The Nu-Kooka, Sydney, circa 1947, 2nd edition
Published as a fundraiser in the 1930s, all money collected from sales of this book was donated to charities. Interestingly, the introduction encourages “housewives” to give priority to the firms that have advertised in this book, as without their support the book wouldn’t exist. The second edition in Special Collections was published around 1947. The book features a strong focus on cakes and sweets.
Cookery textbooks during 1940s
Notes and recipes on invalid cookery and nutrition, Emily McPherson College, circa 1940s
Cookery: a short course for beginners by Victoria Department of Education, 1942
The Art of Cookery Made Plain and Easy
By a Lady
London: Printed for the author, sold by A. Millar, & T. Trye, 1758
This cookbook was one of perhaps the most influential of all English 18th century cookbooks. It is still in print today and used as a reference for food research and historical reconstruction. This 1758 edition gave the first mention of “Hamburgh sausages” and piccalilli (Paco-Lilla).
The Lady's Assistant for Regulating and Supplying Her Table
By Mason Charlotte
London: Walter, 1801, 8th ed.
The Lady's Assistant" by Charlotte Mason is an important but much neglected eighteenth century cookery book. Unusually the table settings show layouts for more ordinary households as well as affluent ones, and the recipes follow this pattern. In an introduction the food historian Ivan Day discusses Charlotte Mason's innovative dishes in this most interesting work. In the first edition of 1773 the book's author was described as 'a professed housekeeper, who had upwards of thirty years’ experience of families of the first fashion'
The English and Australian Cookery Book
Edward Abbott
London, 1864, 1st edition
First and only edition published in 1864, written by Edward Abbott (1801-1869). One of only eight known Australian archival copies. Published pseudonymously by “an Australian Aristologist”, the book is a gastronomic miscellany of ‘the modern cookery of the mother country and the colonies’, and of Continental and Hebrew cookery.

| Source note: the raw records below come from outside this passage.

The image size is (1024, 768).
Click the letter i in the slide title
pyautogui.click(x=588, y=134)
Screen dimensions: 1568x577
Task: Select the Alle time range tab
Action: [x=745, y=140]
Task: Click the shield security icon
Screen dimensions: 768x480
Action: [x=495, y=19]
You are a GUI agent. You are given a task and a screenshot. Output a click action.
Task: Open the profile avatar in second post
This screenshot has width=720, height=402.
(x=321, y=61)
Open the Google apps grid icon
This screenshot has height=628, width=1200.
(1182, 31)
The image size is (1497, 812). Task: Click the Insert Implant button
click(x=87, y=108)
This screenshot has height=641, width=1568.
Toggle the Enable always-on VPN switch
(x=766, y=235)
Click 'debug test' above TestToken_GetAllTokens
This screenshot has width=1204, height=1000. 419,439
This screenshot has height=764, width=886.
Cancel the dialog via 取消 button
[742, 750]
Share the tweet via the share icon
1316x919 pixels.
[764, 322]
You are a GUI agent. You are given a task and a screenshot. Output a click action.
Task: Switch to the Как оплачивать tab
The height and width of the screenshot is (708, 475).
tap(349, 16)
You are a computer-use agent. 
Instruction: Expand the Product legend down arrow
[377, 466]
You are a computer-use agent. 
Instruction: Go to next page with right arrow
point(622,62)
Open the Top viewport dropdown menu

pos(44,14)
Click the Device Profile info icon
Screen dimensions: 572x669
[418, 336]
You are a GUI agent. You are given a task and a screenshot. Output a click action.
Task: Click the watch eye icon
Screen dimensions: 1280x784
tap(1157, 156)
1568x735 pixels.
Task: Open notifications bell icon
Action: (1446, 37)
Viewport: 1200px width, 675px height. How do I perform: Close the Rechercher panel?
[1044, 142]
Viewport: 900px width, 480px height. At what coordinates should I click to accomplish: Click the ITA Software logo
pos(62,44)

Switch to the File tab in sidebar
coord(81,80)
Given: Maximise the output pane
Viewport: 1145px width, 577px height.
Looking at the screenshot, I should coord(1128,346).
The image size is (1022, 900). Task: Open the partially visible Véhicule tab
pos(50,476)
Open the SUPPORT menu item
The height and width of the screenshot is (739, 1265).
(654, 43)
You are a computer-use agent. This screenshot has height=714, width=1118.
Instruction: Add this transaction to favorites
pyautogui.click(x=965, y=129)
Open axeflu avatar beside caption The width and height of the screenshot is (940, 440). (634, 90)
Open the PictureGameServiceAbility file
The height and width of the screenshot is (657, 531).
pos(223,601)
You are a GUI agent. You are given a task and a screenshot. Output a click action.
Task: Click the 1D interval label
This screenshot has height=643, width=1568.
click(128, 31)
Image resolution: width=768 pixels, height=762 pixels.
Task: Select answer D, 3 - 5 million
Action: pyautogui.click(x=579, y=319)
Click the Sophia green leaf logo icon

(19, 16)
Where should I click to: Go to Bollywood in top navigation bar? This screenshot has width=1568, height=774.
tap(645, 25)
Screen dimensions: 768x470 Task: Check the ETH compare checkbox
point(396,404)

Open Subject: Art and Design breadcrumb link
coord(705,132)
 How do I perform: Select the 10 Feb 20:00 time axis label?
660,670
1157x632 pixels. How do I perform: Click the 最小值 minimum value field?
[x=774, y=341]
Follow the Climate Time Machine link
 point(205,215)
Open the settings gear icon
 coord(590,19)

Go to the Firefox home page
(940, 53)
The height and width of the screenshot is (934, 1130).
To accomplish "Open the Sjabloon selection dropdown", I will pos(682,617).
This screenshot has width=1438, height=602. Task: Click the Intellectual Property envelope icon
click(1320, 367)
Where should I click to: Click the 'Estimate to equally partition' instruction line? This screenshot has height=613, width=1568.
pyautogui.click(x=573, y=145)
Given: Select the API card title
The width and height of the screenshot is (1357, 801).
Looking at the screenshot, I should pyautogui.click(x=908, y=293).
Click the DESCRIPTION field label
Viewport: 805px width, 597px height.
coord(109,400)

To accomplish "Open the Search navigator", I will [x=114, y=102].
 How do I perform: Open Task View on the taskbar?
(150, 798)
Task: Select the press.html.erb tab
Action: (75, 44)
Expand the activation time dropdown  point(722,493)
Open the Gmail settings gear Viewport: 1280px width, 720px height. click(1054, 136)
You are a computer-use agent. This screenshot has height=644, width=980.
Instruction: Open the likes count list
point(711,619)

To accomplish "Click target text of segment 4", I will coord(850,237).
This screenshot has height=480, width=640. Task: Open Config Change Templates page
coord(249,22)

Recipes include ‘Roast Beef of Old England’, ‘kangaroo steamer’ and ‘slippery bob’ a dish of battered kangaroo brains fried in emu fat
The Antipodean Cookery Book
By Mrs. Lance Rawson
Melbourne, 1897, 2nd edition.
First edition published in 1895, this old cookery book has been reprinted in recent years, the latest facsimile edition was published in 1992. The author, Lance Rawson, told young housewives that cooking is an essential skill for a happy marriage, and encouraged them to learn about edible bush food from Aboriginal people in the bush area. In her book, it shows us the cooking fashion in Australian pioneers’ family in nineteenth century.